Supplied information
+++
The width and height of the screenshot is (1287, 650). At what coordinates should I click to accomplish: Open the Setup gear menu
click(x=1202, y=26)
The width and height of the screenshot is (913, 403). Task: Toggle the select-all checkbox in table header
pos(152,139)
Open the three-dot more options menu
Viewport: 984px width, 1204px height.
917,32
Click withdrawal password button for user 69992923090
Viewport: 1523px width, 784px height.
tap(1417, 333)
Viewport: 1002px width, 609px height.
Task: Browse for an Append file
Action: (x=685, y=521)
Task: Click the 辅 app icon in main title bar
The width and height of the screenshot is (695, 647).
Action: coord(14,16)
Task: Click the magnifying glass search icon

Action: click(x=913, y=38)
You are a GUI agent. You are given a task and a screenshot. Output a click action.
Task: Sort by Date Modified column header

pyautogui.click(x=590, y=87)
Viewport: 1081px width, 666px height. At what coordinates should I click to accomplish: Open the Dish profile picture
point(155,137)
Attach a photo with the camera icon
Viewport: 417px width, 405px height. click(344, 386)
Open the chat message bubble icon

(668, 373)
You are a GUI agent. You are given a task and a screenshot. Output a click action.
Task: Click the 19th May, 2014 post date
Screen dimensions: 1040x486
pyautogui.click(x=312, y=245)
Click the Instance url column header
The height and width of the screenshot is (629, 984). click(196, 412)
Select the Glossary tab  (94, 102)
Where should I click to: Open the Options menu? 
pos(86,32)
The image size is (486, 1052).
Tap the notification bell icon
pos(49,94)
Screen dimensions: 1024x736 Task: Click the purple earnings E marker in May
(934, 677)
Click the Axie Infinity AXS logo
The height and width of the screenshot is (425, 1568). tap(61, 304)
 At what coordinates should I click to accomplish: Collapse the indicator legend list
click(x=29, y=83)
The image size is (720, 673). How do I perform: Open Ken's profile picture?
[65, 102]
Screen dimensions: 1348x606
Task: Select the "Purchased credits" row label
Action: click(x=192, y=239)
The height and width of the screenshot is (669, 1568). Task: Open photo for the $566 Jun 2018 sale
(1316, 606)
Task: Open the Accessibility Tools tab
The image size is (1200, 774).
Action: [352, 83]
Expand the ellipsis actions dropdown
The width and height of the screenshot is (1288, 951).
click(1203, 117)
+++
Problem statement
Restate each record exactly as written.

Expected answer
The width and height of the screenshot is (1287, 650). At what coordinates should I click to accomplish: Open the Setup gear menu
click(x=1202, y=26)
The width and height of the screenshot is (913, 403). Task: Toggle the select-all checkbox in table header
pos(152,139)
Open the three-dot more options menu
Viewport: 984px width, 1204px height.
917,32
Click withdrawal password button for user 69992923090
Viewport: 1523px width, 784px height.
tap(1417, 333)
Viewport: 1002px width, 609px height.
Task: Browse for an Append file
Action: (x=685, y=521)
Task: Click the 辅 app icon in main title bar
The width and height of the screenshot is (695, 647).
Action: coord(14,16)
Task: Click the magnifying glass search icon

Action: click(x=913, y=38)
You are a GUI agent. You are given a task and a screenshot. Output a click action.
Task: Sort by Date Modified column header

pyautogui.click(x=590, y=87)
Viewport: 1081px width, 666px height. At what coordinates should I click to accomplish: Open the Dish profile picture
point(155,137)
Attach a photo with the camera icon
Viewport: 417px width, 405px height. click(344, 386)
Open the chat message bubble icon

(668, 373)
You are a GUI agent. You are given a task and a screenshot. Output a click action.
Task: Click the 19th May, 2014 post date
Screen dimensions: 1040x486
pyautogui.click(x=312, y=245)
Click the Instance url column header
The height and width of the screenshot is (629, 984). click(196, 412)
Select the Glossary tab  (94, 102)
Where should I click to: Open the Options menu? 
pos(86,32)
The image size is (486, 1052).
Tap the notification bell icon
pos(49,94)
Screen dimensions: 1024x736 Task: Click the purple earnings E marker in May
(934, 677)
Click the Axie Infinity AXS logo
The height and width of the screenshot is (425, 1568). tap(61, 304)
 At what coordinates should I click to accomplish: Collapse the indicator legend list
click(x=29, y=83)
The image size is (720, 673). How do I perform: Open Ken's profile picture?
[65, 102]
Screen dimensions: 1348x606
Task: Select the "Purchased credits" row label
Action: click(x=192, y=239)
The height and width of the screenshot is (669, 1568). Task: Open photo for the $566 Jun 2018 sale
(1316, 606)
Task: Open the Accessibility Tools tab
The image size is (1200, 774).
Action: [352, 83]
Expand the ellipsis actions dropdown
The width and height of the screenshot is (1288, 951).
click(1203, 117)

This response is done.